Les 7 Vies de l'Épervier 14. Le Fils d'Ariane

U ne nuit de décembre 1642, un étrange personnage, accompagné d’un bouc et de deux oiseaux nocturnes, déambule dans les rues parisiennes. Devant un jeune comédien, il exhibe un masque rouge et lui déclare être l’artisan de son destin. Le cardinal Richelieu vient de mourir, peut-être aidé par son ambitieux successeur, un certain Mazarin. Gabriel de Troïl se met à nouveau au service de Louis XIII. Ariane, de son côté, poursuit sa quête familiale. Après avoir retrouvé sa fille Ninon, elle s’enquiert de son fils, dont le roi serait le géniteur. Pendant qu’elle se rapproche de son ancien amant, Beau, son mari, suit sa propre piste. Un écheveau inextricable d’intrigues d’Etat, de secrets de familles, de liaisons illégitimes et d’ambitions personnelles émerge au fil des pages et fait revivre un XVIIè siècle foisonnant et fascinant.

Faisant suite directement à … Qu’est-ce que ce monde ? paru en mai 2021, Le Fils d’Ariane se concentre sur la recherche du garçon perdu, tout en faisant apparaître un personnage à l’allure inquiétante et au discours de démiurge. Son importance lui vaut d’orner la couverture. Comme pour les tomes précédents, Patrick Cothias entremêle des personnages historiques, dont certains aspects de leur existence demeurent dans l’ombre, et les figures fictives qui alimentent la saga des 7 vies de l’épervier depuis quarante ans. Ninon de Lenclos était au cœur de l’album précédent ; c’est à nouveau une personnalité du monde des Lettres qui est ici l’objet de toutes les attentions. Le scénariste adopte une poétique de l’intrigue : peu d’action mais des échanges plus ou moins hermétiques entre les personnages, dialogues d’alcôves, confessions de boudoirs, révélations se mêlant à des menaces. Le passé est maintes fois revisité, tant son écriture a été manipulée, tant les souvenirs ont été orientés, les mensonges se mêlant sans cesse à la vérité.

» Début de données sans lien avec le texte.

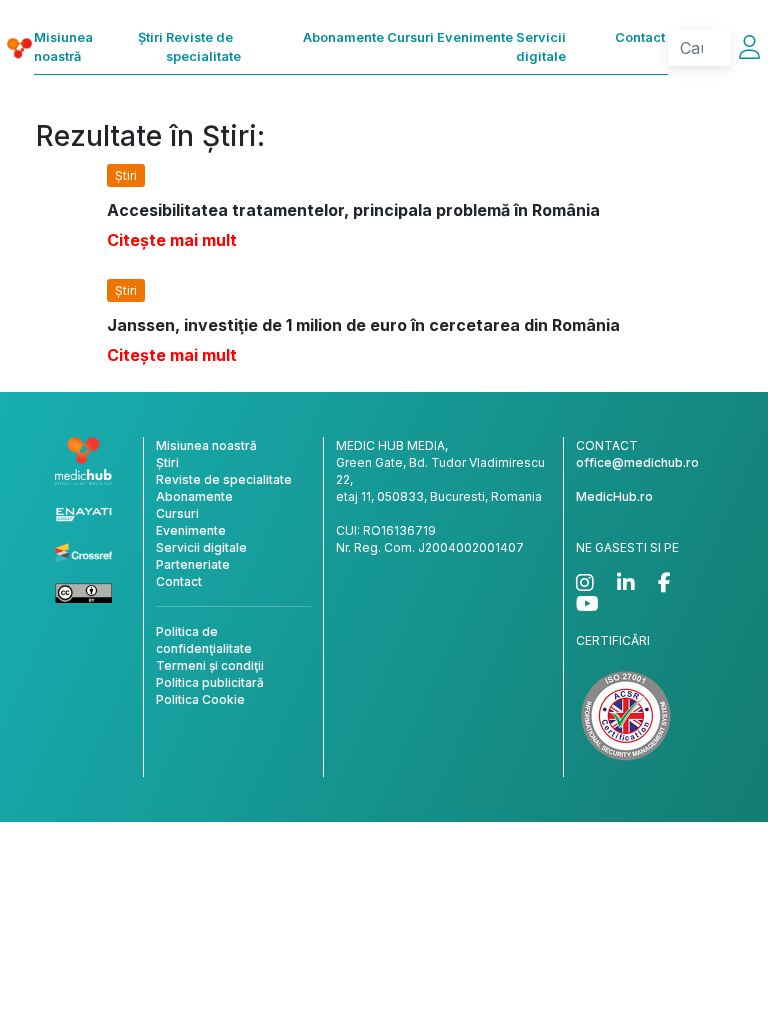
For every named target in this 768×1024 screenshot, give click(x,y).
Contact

C’est une bande dessinée littéraire, dans laquelle les mots ont autant d’importance que les images. Il est d’ailleurs regrettable que le dialoguiste se laisse aller à quelques anachronismes malvenus : les termes « gigolo » (p.24) ou « télépathique » (p.25) surgissant au milieu de dialogues se référant à la langue travaillée, voire précieuse du Grand Siècle, heurte l’esprit. Il en est de même de l’allusion à une pilule qui pourrait réduire le phénomène de bâtardise. Soit le procédé est mis en place avec davantage de récurrences à des fins comiques (ça n’est pas ici le propos) soit une vigilance s’impose de ne pas provoquer de tels paradoxes qui nuisent à l’immersion, après laquelle court le genre historique.

Milan Jovanovic, quant à lui, connaît par cœur les tables de la loi d’André Juillard. L’illustrateur ne sera pas pris en défaut, tant sur la mise en œuvre de la ligne claire, que sur la colorisation. Le parti-pris réaliste du créateur de la série est pleinement respecté, même si Jovanovic n’atteint pas son excellence. Si on excepte une complexité de l’intrigue qui demande une réelle concentration et quelques maladresses dans des références à l’époque contemporaine, Le Fils d’Ariane (là encore un jeu de mots malvenu) contentera les amateurs de cette épopée.